事業承継が行われることが多い60~70代でも、準備ができているのは半分以下です。

後継者が決まっていない、あるいは株や事業用資産の整理が終わっていない企業が多いことがわかります。

 

経営者が事業承継で抱えている具体的な課題は?

経営者は、事業承継において何を課題だと思っているのでしょうか。

下記は、中小企業庁が帝国データバンクに依頼して調査を行った結果です。

【事業承継をする上での課題 対象:1,586】

相続税や贈与税の負担 46.2%
将来の経営不安 39.3%
後継者が決まっていない 36.6%
借入金や個人保証・経営者保証の引継ぎ 24.1%
株式以外の資産に係る相続税・贈与税の負担 13.5%
親族間の調整 12.0%
その他 8.6%
候補者が承諾してくれない 5.5%
相続時に自社株式が散逸してしまう恐れがある 2.9%
引退後の生活が不安 2.8%

※株式会社帝国データバンク調べ

資金面や経営・後継者が課題だと思っていることがわかります。

特に税金や借入金といった資金面に不安を覚える経営者が多いため、適切な対策を行う必要があります。

 

事業承継について誰に相談している?

多くの経営者が後継者や税金・借入金といった資金面、経営面で不安を抱えていますが、事業承継について誰に相談しているのでしょうか。

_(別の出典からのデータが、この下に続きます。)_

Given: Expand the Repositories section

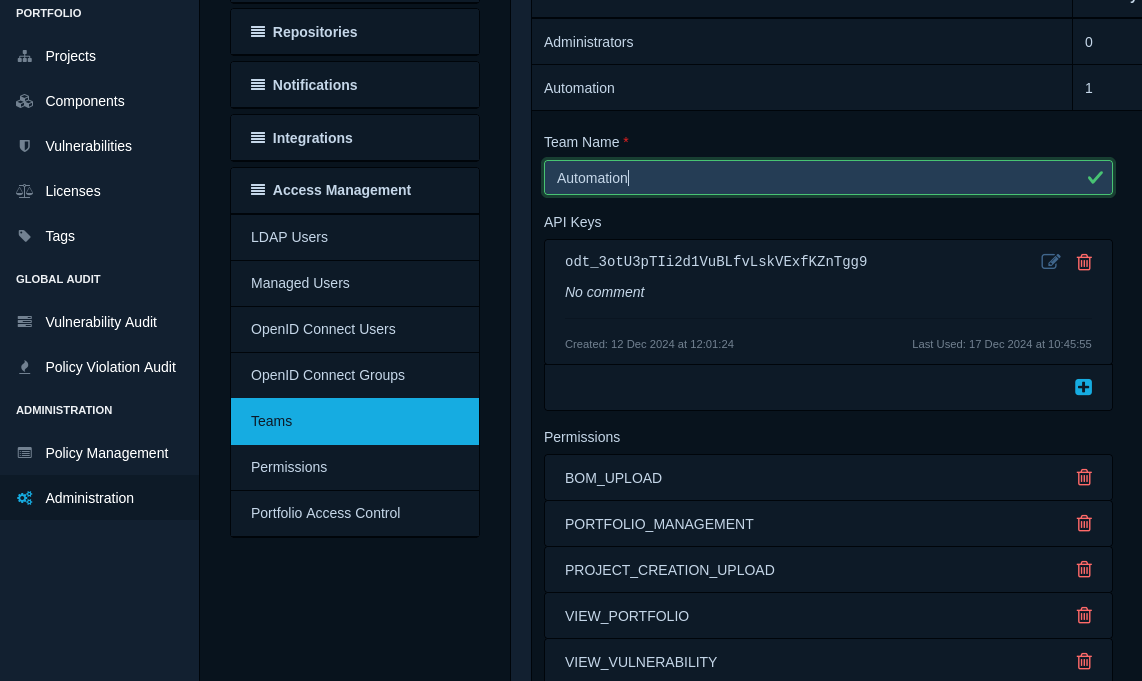Looking at the screenshot, I should [354, 32].
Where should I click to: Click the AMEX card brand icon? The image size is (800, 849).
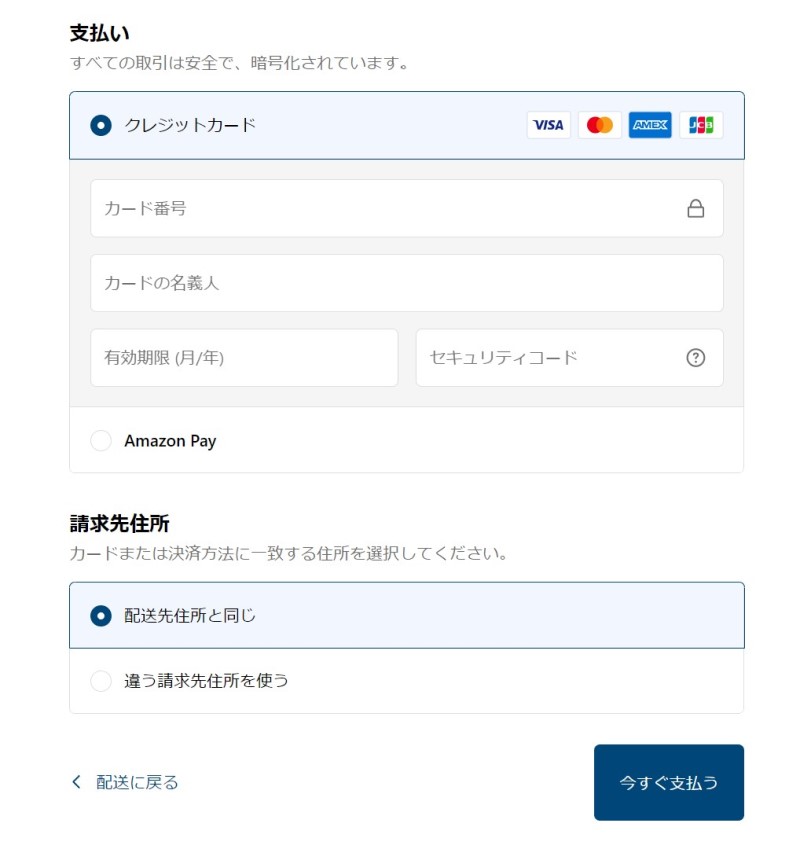point(649,125)
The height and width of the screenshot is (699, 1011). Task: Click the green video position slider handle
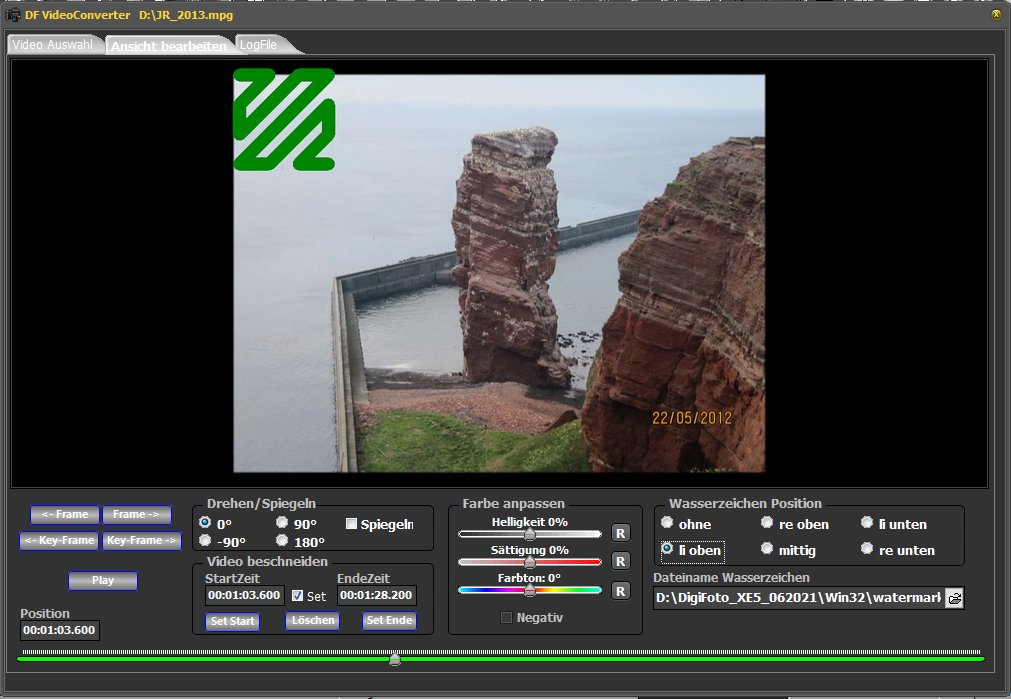395,659
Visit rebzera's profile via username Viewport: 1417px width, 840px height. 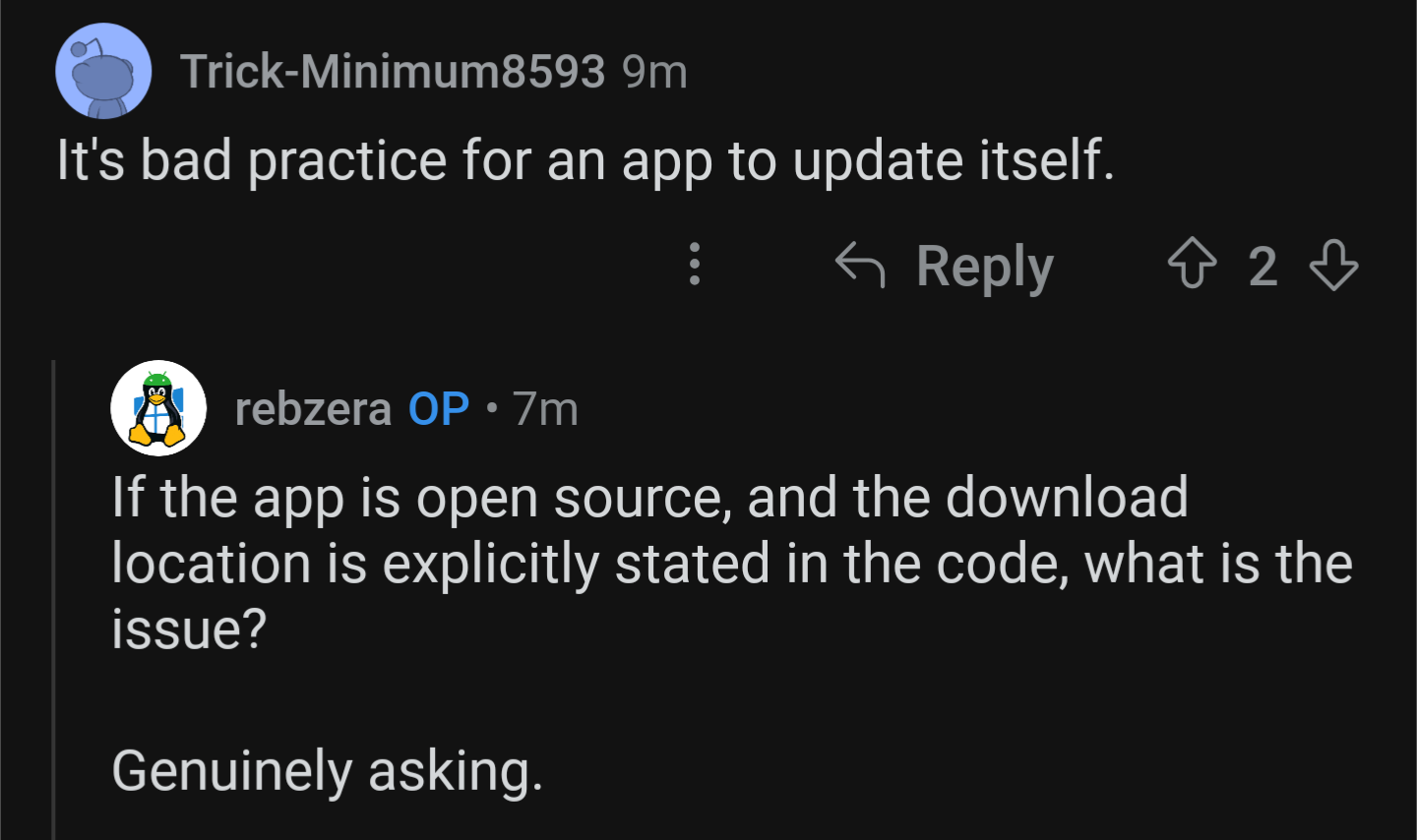click(313, 409)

帝国データバンクが1,653人を対象に行った調査の結果は、以下のとおりです。

【相談先について 対象者:1,653人 複数回答あり】

税理士 52.6%
親族 28.9%
取引先金融機関 28.9%
親族以外の役員や従業員 23.5%
他社の経営者 21.6%
公認会計士 16.4%
その他 12.2%
経営コンサルタント 12.2%
弁護士 9.7%
商工会 2.2%

※参照元:2016年帝国データバンク調査

 

税理士に相談するケースが圧倒的に多く、親族や金融機関に相談する経営者も多いことがわかります。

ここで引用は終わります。